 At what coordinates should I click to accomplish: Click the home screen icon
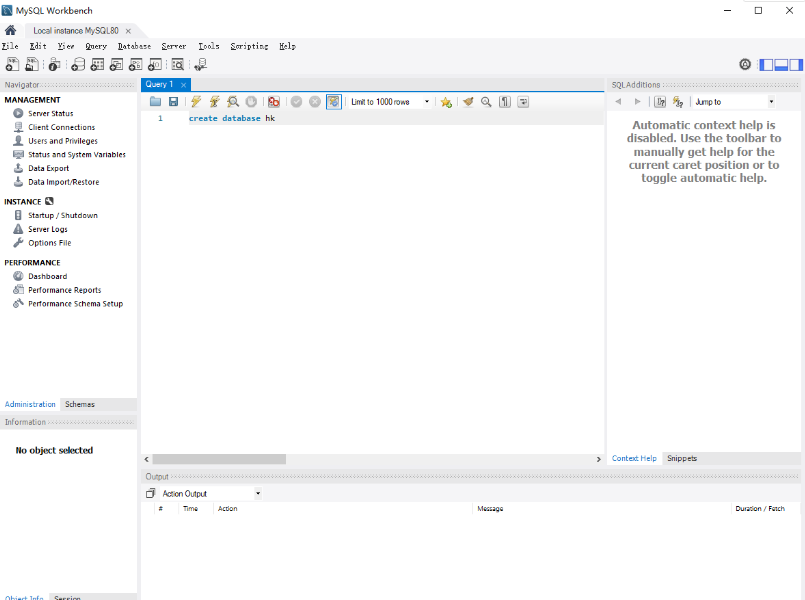point(10,30)
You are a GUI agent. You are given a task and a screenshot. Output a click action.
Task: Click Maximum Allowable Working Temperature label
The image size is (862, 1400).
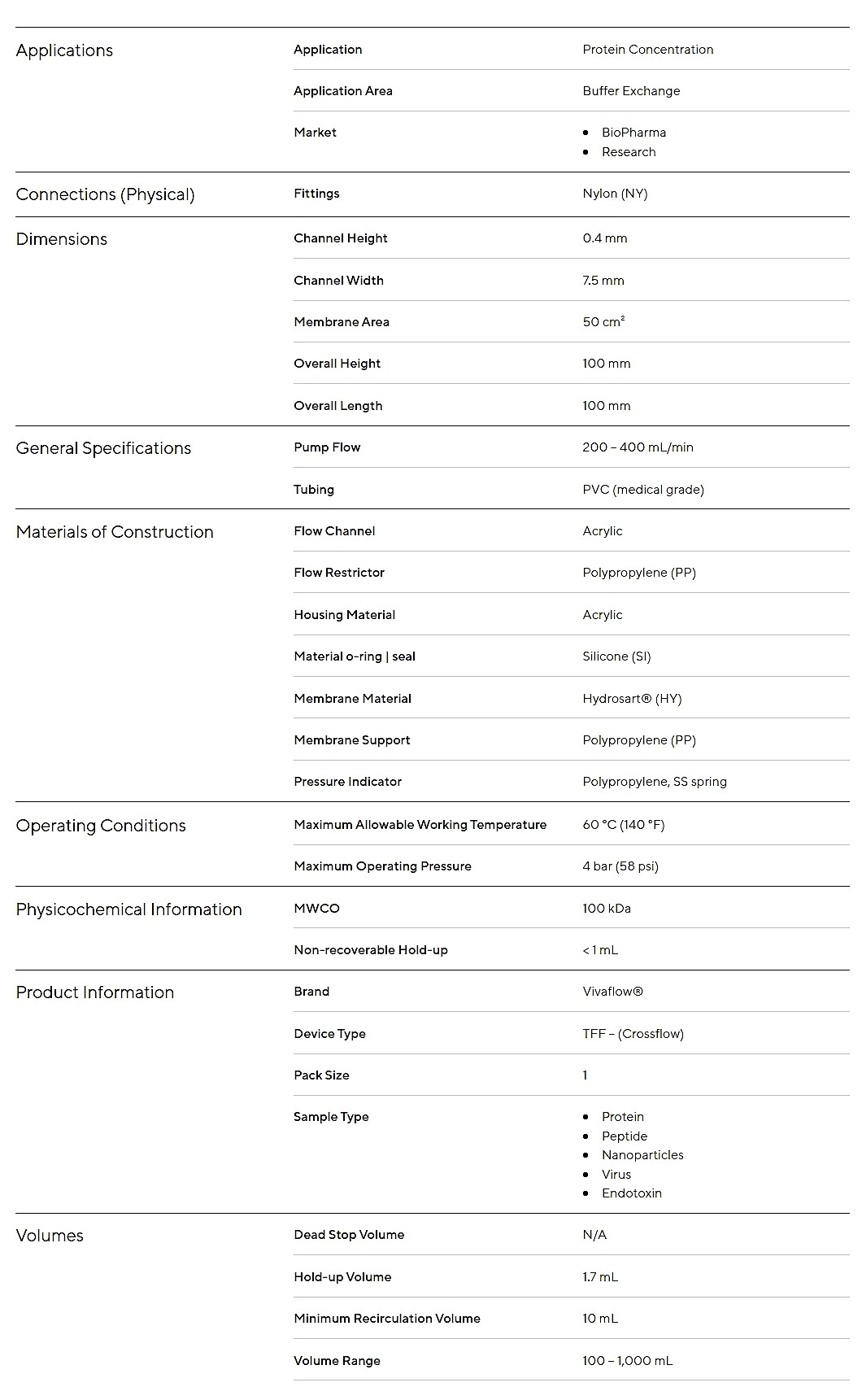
□ □ □ □ □ □ □
**Challenge:**
Rewrite all of the data above with every "label" changed to "field" and everything else left unchanged. Omit the pictures.

**The solution:**
 At what coordinates should I click to accomplish: Click the home screen icon
point(10,30)
You are a GUI agent. You are given a task and a screenshot. Output a click action.
Task: Click Maximum Allowable Working Temperature field
The image size is (862, 1400).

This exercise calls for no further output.